Le titre du premier ouvrage de Maxim Loskutoff, Viens voir dans l’Ouest, a tout d’une injonction. On s’y plie. Mais de quel Ouest s’agit-il ? Américain, déjà, mais peut-être pas celui auquel on pense. Sa première nouvelle, L’ours qui danse, prend place dans le Montana en 1893. Si les onze qui suivent sont ancrées dans le présent, l’on ne s’en rend compte qu’à l’un ou l’autre détail technologique. Car les personnages qui habitent les histoires semblent tout droit sortis d’une Amérique où le temps se serait arrêté au siècle passé. Ils sont pour la plupart rustres, on préférerait ne pas croiser leur chemin. Dans la dernière nouvelle, intitulée La Redoute, Shannon et son ami Lyle se retrouvent face à des soldats fédéraux. La Redoute, dont il est question à plusieurs reprises dans le livre, provient du nom d’un mouvement, qui se développa sous Obama, refusant de s’acquitter des taxes dues à l’État, propriétaire de certaines terres. Les agriculteurs, ici, y sont bruts de décoffrage.

En ayant rédigé ses nouvelles à la première personne du singulier et grâce à sa galerie de personnages contrastés, Maxim Loskutoff force le lecteur à ne pas prendre position, le faisant évoluer aux côtés de chacune des parties en présence. Ses douze histoires se font parfois choral quand le héros principal d’une nouvelle devient personnage secondaire dans une autre.

Dans l’Ouest de Loskutoff, les paysages sont souvent désolés, les saisons, contrastées, la nature, sauvage. Un coyote blessé est trimballé pendant des kilomètres sur la Route 89 jusqu’au cabinet d’un vétérinaire, un python birman sert d’animal de compagnie, une ourse suscite l’appétit sexuel d’un solitaire,… Quand l’extraordinaire côtoie l’ordinaire par la force de l’imaginaire.

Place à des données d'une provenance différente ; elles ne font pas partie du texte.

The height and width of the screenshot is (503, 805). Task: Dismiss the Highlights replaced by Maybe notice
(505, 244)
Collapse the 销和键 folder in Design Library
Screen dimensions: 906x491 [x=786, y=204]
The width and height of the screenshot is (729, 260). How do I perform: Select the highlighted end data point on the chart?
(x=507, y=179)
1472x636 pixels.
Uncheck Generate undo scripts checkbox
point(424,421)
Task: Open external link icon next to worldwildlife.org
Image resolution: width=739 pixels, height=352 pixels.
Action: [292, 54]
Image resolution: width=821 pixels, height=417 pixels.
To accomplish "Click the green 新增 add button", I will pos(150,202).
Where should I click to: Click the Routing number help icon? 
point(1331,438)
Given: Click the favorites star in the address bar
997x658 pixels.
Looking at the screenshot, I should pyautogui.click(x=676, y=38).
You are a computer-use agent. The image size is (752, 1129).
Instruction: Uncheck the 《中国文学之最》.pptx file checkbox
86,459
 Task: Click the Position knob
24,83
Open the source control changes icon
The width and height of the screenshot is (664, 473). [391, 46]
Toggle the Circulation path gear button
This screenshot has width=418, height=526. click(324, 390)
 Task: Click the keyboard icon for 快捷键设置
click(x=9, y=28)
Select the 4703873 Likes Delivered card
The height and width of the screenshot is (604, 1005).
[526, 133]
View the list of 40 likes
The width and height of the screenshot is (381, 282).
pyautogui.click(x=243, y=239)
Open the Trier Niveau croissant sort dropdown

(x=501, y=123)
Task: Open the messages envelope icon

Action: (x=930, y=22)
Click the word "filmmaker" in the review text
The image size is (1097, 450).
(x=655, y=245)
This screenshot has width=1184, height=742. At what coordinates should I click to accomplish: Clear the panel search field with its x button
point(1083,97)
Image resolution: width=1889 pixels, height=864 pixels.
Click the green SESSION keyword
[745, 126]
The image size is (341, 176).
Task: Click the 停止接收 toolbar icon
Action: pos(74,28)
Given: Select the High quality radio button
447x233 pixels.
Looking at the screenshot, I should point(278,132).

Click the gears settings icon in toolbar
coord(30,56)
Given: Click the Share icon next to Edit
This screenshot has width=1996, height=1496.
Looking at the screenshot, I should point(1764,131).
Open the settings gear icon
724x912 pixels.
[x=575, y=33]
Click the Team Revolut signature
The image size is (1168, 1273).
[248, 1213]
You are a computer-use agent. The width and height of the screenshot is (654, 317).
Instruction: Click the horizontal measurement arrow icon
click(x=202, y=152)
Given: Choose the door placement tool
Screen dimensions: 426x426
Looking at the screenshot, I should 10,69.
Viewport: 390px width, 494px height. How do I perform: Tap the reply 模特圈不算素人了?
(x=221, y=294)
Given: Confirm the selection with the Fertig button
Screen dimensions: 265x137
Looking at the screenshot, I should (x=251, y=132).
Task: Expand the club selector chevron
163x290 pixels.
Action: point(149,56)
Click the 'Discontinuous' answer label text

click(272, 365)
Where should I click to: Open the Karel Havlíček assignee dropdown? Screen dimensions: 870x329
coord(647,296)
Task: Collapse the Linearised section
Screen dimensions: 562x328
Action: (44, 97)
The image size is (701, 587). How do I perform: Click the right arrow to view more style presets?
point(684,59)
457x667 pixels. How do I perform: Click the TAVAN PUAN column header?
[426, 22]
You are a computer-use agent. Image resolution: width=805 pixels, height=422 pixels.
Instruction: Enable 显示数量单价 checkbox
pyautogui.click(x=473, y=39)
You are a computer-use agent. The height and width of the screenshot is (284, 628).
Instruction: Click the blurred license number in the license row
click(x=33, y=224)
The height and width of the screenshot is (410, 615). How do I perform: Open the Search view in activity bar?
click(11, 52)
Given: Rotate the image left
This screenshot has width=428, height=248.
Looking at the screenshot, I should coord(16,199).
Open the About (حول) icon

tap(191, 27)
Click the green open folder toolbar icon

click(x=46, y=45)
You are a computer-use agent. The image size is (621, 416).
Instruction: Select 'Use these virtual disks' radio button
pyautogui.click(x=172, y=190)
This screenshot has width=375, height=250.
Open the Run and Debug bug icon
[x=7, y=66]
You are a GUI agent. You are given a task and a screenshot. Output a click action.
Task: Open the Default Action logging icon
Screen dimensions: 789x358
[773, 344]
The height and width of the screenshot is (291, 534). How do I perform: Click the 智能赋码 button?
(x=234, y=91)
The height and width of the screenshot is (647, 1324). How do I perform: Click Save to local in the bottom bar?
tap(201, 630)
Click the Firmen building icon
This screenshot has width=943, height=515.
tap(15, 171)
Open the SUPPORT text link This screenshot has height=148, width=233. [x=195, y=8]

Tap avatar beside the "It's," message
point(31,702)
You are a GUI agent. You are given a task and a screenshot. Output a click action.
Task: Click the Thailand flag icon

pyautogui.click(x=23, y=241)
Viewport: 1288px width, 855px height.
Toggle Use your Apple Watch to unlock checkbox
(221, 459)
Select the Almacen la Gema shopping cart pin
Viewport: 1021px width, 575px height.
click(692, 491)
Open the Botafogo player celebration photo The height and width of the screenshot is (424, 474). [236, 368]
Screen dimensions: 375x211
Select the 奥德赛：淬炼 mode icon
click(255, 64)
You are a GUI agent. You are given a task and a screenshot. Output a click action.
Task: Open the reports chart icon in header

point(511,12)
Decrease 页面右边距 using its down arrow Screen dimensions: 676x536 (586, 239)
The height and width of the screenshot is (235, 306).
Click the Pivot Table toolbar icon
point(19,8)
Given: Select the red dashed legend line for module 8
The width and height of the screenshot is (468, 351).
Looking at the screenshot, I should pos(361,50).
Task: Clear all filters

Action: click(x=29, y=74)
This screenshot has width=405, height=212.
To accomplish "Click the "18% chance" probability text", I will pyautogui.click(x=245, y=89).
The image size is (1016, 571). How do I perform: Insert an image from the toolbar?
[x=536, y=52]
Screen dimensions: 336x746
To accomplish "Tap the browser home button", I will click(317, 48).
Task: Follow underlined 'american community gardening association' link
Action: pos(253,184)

Viens voir dans l’Ouest | Maxim Loskutoff, traduit de l’américain par Charles Decoursé | collection "Terres d’Amérique", Albin Michel | 256 pp., env. 22 €

EXTRAIT

"Parfois elle regrette de ne pas avoir épousé un comptable. Ou bien Kevin Cox, son premier petit copain, qui dirige maintenant une quincaillerie à Flagstaff. Une jolie ville, très verte. Il a probablement une maison à lui. Pas la moitié d'un pavillon comme celui-ci, coupé en deux, par un mur en papier à cigarette qui laisse entendre la démarche d'éléphant de Mme Grevit. Mais quand même Lila est fière de Briar. Ca a toujours été un homme de principes, et si elle-même l'aurait montré autrement qu'en occupant une réserve naturelle, il vaut mieux que tous les autres qui font la queue au drive-in de McDonald's avec leur casquette de chasse sur la tête. Ou qui tirent la gueule devant la télé de Jackie's. Qui râlent et se plaignent du gouvernement mais n'agissent pas."